▶ **Brief**:
Pull out the material from its first line through the line containing "Click the Delete", both ends included, and copy those lines exactly.

[Item-finding records]
◇ ◇ ◇ ◇

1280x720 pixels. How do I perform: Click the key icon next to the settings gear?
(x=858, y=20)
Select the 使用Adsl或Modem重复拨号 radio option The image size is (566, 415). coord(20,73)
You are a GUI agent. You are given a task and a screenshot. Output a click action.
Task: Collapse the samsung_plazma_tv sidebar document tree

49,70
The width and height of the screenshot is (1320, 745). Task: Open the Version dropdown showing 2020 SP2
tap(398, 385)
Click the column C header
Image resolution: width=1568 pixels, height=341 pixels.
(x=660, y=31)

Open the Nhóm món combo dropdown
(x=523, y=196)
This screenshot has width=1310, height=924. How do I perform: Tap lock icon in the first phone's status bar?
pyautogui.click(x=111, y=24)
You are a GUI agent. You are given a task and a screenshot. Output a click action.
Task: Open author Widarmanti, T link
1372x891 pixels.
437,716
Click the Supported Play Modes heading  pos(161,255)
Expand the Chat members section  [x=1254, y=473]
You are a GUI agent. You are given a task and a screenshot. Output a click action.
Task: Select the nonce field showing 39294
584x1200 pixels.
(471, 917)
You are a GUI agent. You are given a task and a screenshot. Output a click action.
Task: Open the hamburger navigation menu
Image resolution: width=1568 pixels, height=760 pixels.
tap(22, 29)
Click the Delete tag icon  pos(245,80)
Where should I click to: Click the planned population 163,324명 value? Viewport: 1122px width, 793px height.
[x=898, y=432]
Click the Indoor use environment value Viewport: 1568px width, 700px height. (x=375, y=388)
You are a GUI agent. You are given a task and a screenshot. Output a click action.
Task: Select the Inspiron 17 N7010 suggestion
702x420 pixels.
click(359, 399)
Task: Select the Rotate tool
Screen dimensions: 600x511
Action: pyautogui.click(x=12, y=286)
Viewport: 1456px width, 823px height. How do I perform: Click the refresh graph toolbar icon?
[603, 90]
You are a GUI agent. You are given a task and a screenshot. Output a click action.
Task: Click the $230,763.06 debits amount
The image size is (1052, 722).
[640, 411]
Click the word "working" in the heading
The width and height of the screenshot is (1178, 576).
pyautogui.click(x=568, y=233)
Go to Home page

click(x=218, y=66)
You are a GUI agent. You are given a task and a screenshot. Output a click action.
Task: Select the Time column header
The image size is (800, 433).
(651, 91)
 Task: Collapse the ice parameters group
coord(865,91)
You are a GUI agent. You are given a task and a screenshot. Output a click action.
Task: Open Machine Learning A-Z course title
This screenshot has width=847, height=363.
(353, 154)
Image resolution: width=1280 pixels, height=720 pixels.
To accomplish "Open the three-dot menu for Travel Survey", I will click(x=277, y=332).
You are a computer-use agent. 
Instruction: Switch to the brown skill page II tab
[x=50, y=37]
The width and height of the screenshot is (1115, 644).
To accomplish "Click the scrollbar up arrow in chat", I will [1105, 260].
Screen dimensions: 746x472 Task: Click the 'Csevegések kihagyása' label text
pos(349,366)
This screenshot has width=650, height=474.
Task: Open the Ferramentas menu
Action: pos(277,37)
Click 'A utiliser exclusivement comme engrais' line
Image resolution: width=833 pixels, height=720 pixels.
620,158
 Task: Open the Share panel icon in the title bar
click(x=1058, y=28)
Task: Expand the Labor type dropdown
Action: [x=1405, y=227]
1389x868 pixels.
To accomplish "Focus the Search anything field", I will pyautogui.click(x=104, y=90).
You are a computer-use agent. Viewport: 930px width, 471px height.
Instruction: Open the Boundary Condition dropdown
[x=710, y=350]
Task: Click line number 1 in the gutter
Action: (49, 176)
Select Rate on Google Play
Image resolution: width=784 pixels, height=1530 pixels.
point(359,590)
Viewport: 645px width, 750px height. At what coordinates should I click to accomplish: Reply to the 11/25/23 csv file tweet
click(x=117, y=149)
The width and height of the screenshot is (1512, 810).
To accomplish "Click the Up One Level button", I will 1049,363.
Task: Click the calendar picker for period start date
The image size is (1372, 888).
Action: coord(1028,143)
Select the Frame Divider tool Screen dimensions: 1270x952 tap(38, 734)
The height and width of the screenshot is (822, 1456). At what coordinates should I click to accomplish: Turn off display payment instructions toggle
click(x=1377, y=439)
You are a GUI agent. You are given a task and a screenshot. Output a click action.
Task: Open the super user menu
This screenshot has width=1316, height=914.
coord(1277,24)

◇ ◇ ◇ ◇

▶ **Output of the task**:
1280x720 pixels. How do I perform: Click the key icon next to the settings gear?
(x=858, y=20)
Select the 使用Adsl或Modem重复拨号 radio option The image size is (566, 415). coord(20,73)
You are a GUI agent. You are given a task and a screenshot. Output a click action.
Task: Collapse the samsung_plazma_tv sidebar document tree

49,70
The width and height of the screenshot is (1320, 745). Task: Open the Version dropdown showing 2020 SP2
tap(398, 385)
Click the column C header
Image resolution: width=1568 pixels, height=341 pixels.
(x=660, y=31)

Open the Nhóm món combo dropdown
(x=523, y=196)
This screenshot has width=1310, height=924. How do I perform: Tap lock icon in the first phone's status bar?
pyautogui.click(x=111, y=24)
You are a GUI agent. You are given a task and a screenshot. Output a click action.
Task: Open author Widarmanti, T link
1372x891 pixels.
437,716
Click the Supported Play Modes heading  pos(161,255)
Expand the Chat members section  [x=1254, y=473]
You are a GUI agent. You are given a task and a screenshot. Output a click action.
Task: Select the nonce field showing 39294
584x1200 pixels.
(471, 917)
You are a GUI agent. You are given a task and a screenshot. Output a click action.
Task: Open the hamburger navigation menu
Image resolution: width=1568 pixels, height=760 pixels.
tap(22, 29)
Click the Delete tag icon  pos(245,80)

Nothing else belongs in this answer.